Monday, December 10, 2012

Considering Something Drastic

I read an article the other day in one of my many fitness/health related magazines that said that a large portion (cannot remember the figure) of women who had been vegetarian at some point in their life later developed an eating disorder. It went on to say that if you were considering vegetarianism for weight loss purposes then you might want to speak to a doctor about it. I wanted to write a strongly worded letter to the editor of the magazine pointing out that you could just want to be a vegetarian because it is good for you and the planet and that weight loss benefits don't necessarily mean that you've had or will have an eating disorder. Weight loss was not one of my goals when I went veg, and since you can very easily be an unhealthy vegetarian I have a little trouble believing that statistic anyway. But I just left it alone. Maybe its true on some level.

But while I didn't go vegetarian because I wanted to lose weight, weight loss stays on my mind pretty much constantly. I agonize over every bite of food I take and beat myself up at every failed moment of willpower. I'm fair at encouraging others and telling them the right things to do, but fail miserably at doing it for myself most of the time. I'm not bulimic or anorexic, but I have a problem with food. When my newest book about nutrition came in the mail today I knew that something has to change.

I'm back on Weight Watchers again and still maintain that it is hands down the best weight loss program out there. That hasn't changed and I'm still going to follow that. But I'm currently reading Master Your Metabolism by Jillian Michaels and finding that I have a lot in common with a woman whose body I would die to have. In it she talks about how the moment that she knew she was cheating herself out of the life she deserved, and why she became as tough as she is. The fact is, weight loss is still one of those areas where we tiptoe around people's feelings. I think that's because we know that most people don't gain weight just because they're lazy. For most people there is emotion tied into food. Those could be good emotions, or bad ones, but they are there and discussing weight is almost like discussing feelings. You don't want to hurt anyone. But at one point in her life someone looked at her and said "You're wasting my time" and it forced her to step up and take control, and now she doesn't that for others every day.

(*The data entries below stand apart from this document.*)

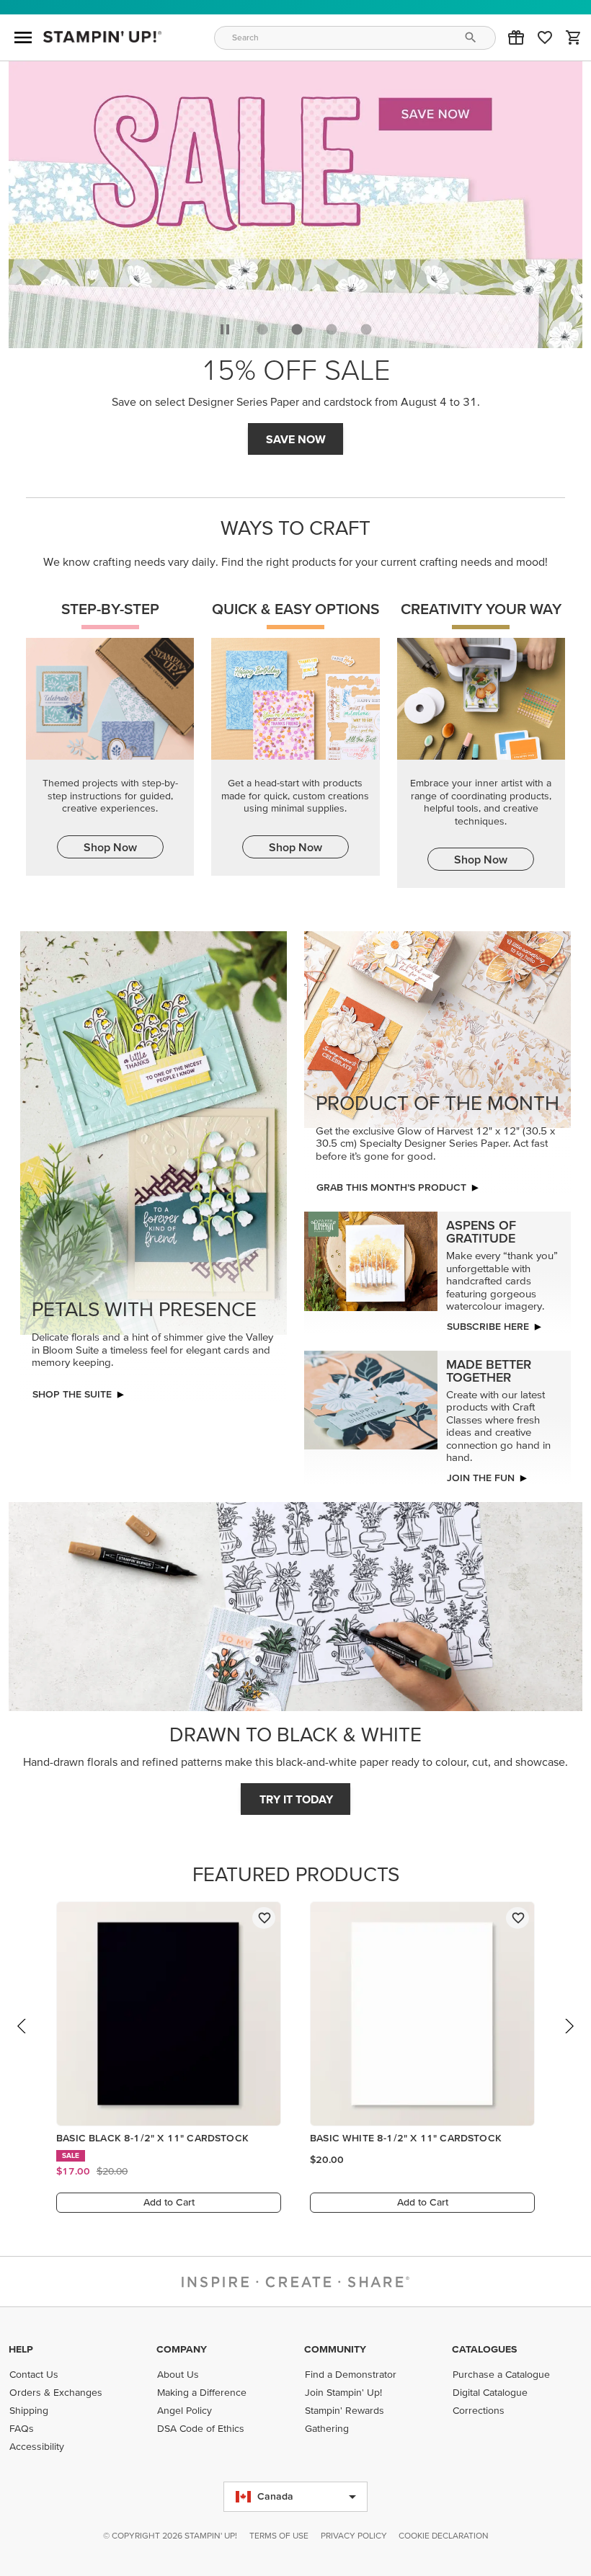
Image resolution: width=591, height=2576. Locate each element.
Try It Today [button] (296, 1799)
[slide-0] (262, 329)
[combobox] (355, 38)
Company (181, 2349)
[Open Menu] (23, 37)
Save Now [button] (296, 438)
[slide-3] (366, 329)
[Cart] (573, 37)
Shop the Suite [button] (72, 1394)
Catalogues (484, 2349)
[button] (516, 37)
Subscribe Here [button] (488, 1326)
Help (21, 2349)
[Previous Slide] (22, 2040)
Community (335, 2349)
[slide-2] (331, 329)
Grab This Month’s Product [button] (391, 1187)
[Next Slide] (569, 2040)
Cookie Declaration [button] (444, 2535)
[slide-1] (297, 329)
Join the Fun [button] (481, 1477)
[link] (545, 37)
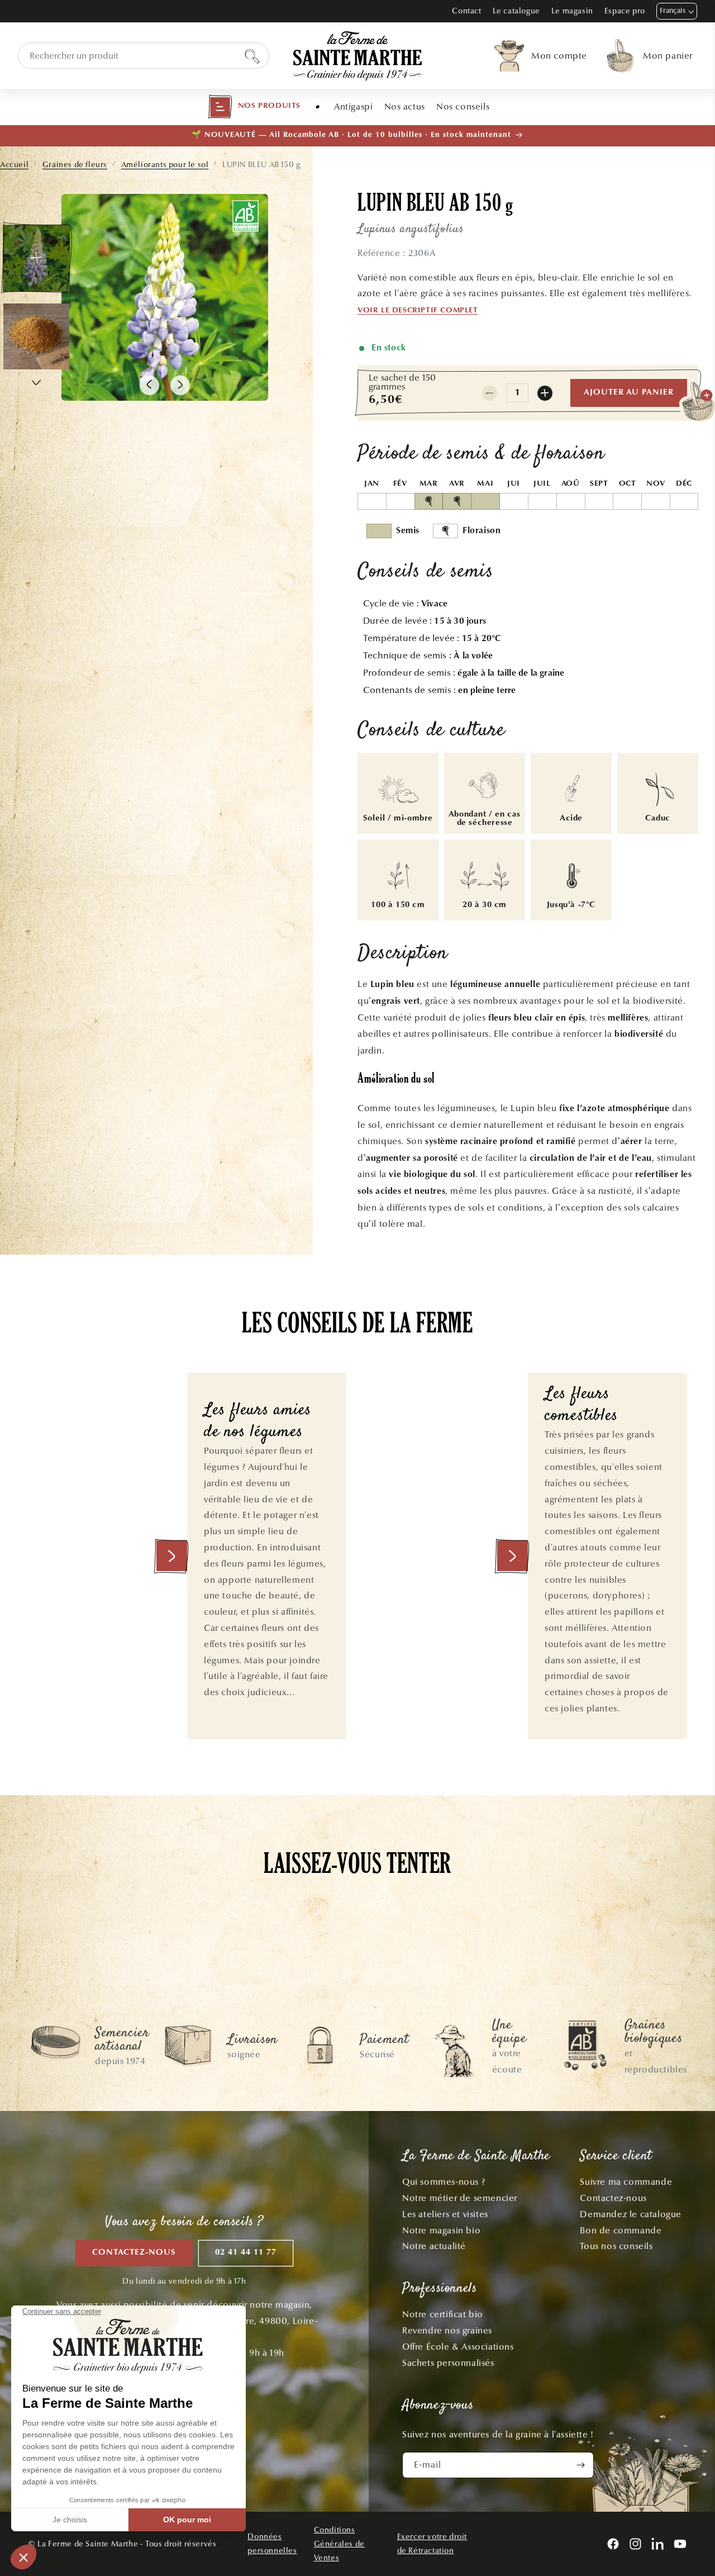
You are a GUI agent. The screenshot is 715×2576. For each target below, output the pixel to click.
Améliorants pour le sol (165, 164)
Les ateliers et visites (445, 2214)
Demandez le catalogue (630, 2214)
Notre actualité (434, 2246)
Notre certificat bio (442, 2314)
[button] (254, 106)
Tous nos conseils (616, 2246)
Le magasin (572, 11)
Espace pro (624, 11)
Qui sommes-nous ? (443, 2181)
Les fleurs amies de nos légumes (258, 1421)
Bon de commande (620, 2230)
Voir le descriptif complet (418, 311)
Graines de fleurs (74, 164)
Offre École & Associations (458, 2346)
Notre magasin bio (441, 2230)
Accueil (14, 164)
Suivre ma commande (626, 2181)
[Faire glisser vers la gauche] (149, 385)
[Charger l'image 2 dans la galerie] (36, 336)
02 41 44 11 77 (246, 2252)
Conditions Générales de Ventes (339, 2544)
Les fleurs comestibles (581, 1405)
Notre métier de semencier (459, 2198)
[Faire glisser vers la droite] (180, 385)
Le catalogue (516, 11)
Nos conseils (462, 106)
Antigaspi (353, 106)
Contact (466, 11)
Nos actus (404, 106)
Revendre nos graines (447, 2330)
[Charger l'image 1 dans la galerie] (36, 258)
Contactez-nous (134, 2252)
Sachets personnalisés (448, 2362)
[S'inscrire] (581, 2465)
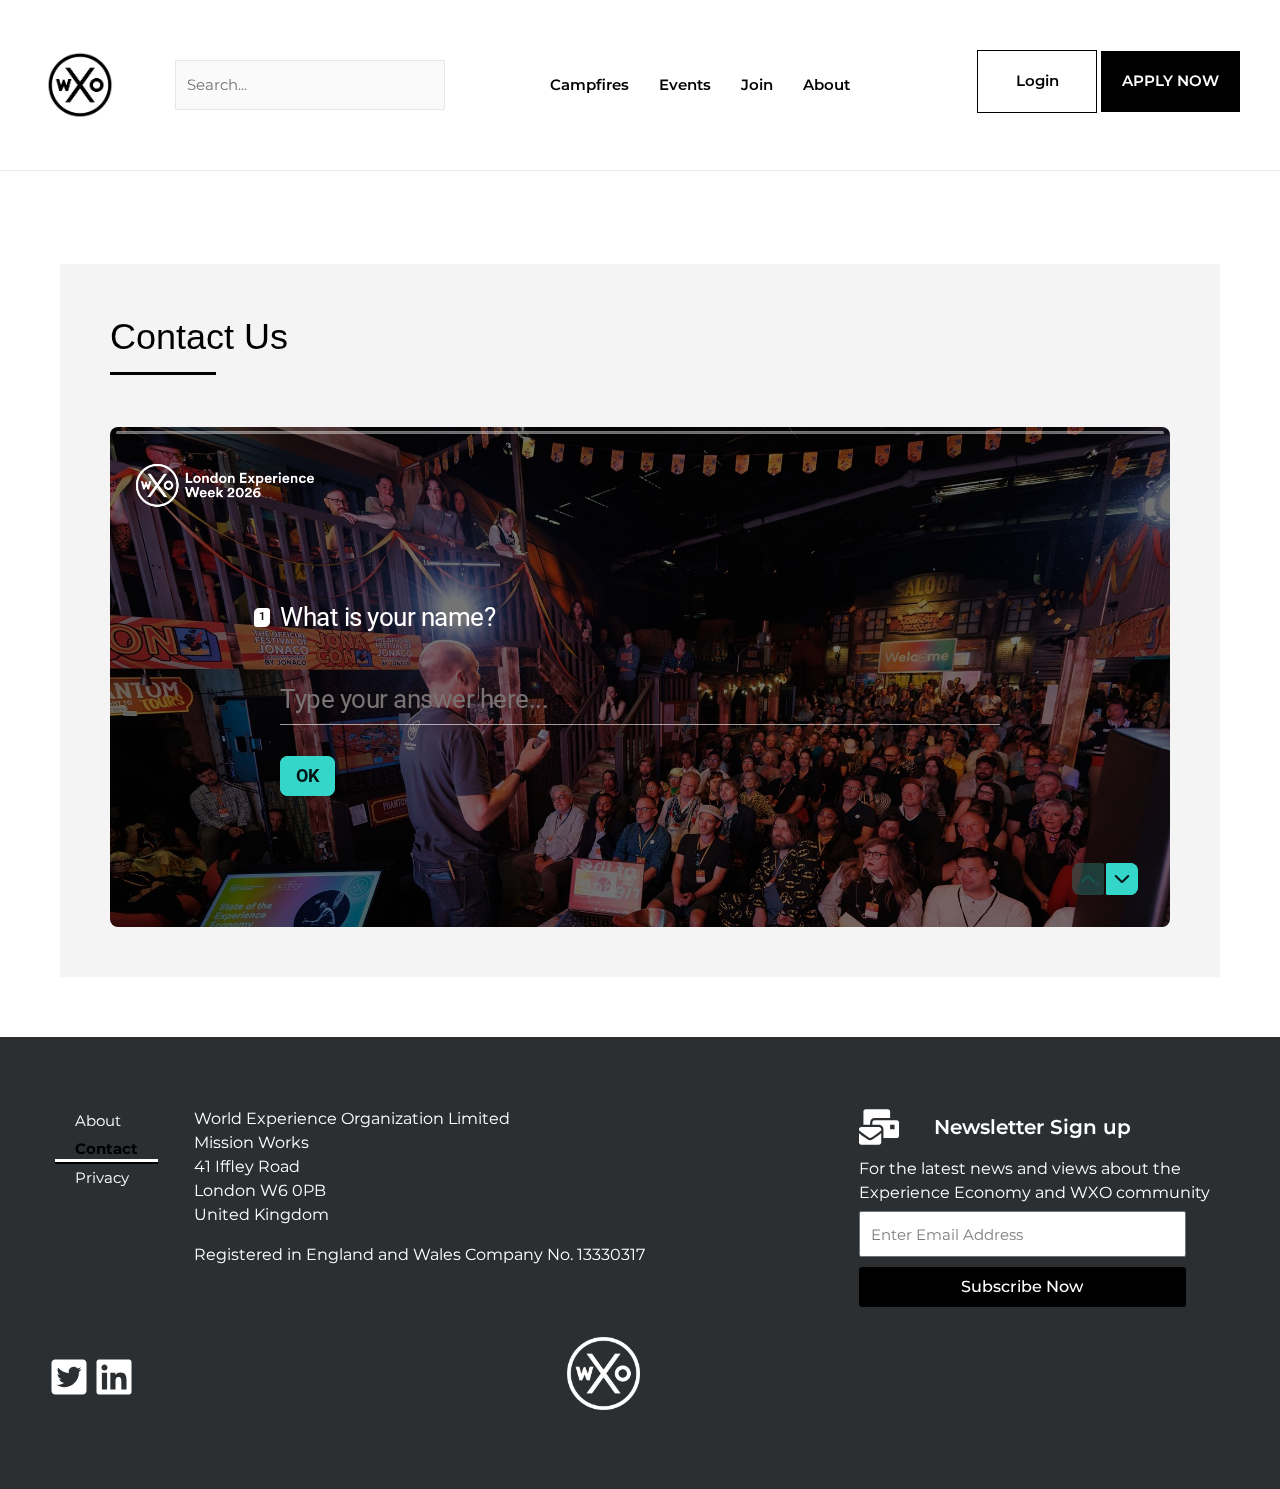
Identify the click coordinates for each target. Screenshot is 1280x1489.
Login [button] (1037, 80)
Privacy (102, 1177)
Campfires (589, 84)
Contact (106, 1148)
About (826, 84)
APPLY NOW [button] (1170, 80)
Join (757, 84)
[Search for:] (310, 84)
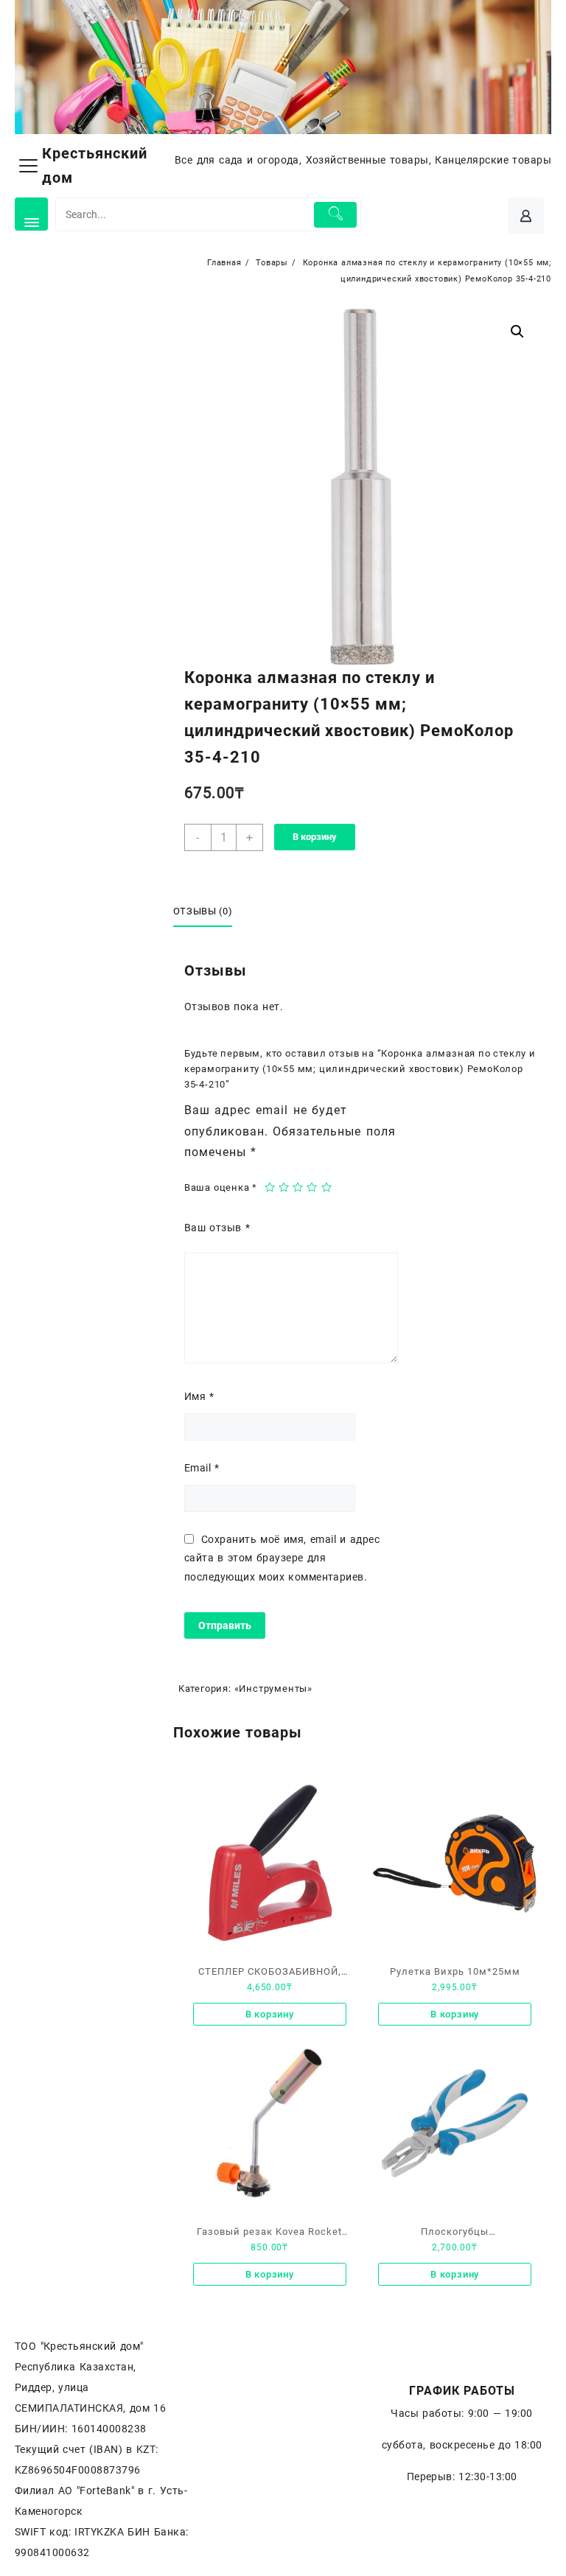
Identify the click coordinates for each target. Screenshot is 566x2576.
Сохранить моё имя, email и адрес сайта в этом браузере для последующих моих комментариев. (282, 1557)
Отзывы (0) (203, 911)
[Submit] (335, 215)
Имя (199, 1396)
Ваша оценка (220, 1187)
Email (202, 1468)
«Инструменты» (273, 1688)
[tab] (208, 912)
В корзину (315, 836)
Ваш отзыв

My weight issues are long and complicated. My thyroid condition plays an important role, but it isn't the reason I got as large as I once was, and it isn't the reason I'm not doing what I need to do now. Yeah, I have tons of stress on me right now (as do so many of us) and I just want to sit down with a box of cookies every night. But I know that's only going to make the problem worse. Then I'll feel guilty, and start the cycle all over. I'm wasting my own time. I'm letting myself down. I'm cheating myself out of the body that I want, the feelings I want to have, the respect I deserve out of myself and the health that not only I deserve but that my kids deserve from me as well.

"They" say shaming people doesn't help, and I agree. If you beat someone up over their weight, you only make the problem worse. If you beat yourself up, you only make the problem worse. But, I think that I need to do a little "shaming" of myself to get where I need to be. When I watch The Biggest Loser and Jillian tearing those people apart I know why she's doing it. She's trying to make them angry enough to confront their demons. I always wonder how they can go on TV, even with a cash prize at stake, and stand there for all to see. But I'm starting to understand that sometimes you have to drop to the bottom to get to the top.

Several people recently have told me that I look great. I smile and say thank you, but I wonder who they are looking at. From where I was a few years ago, yeah, I look good I guess. But, compared to what I could be and what my body deserves...I don't. So, I took some very raw before pictures. Right now, they're sitting in the camera waiting on me to decide what to do. But, I'm thinking about sharing them a la Biggest Loser. Just putting it out there for all to see and judge. Then maybe I'll stop wasting my own time.

Stay tuned to see if I'm brave enough.


  1. Mine are up. I cry whenever I look at them, but it's a very real and in my face reminder of what I did to my body. I have my really fat pictures, and then the ones I took when I gained half my weight back. They all suck hard. I hate them, but they are me.

  2. I never took any when I was at my highest weight, but honestly, I'm not too far from that now. I think I need that in your face aspect of it.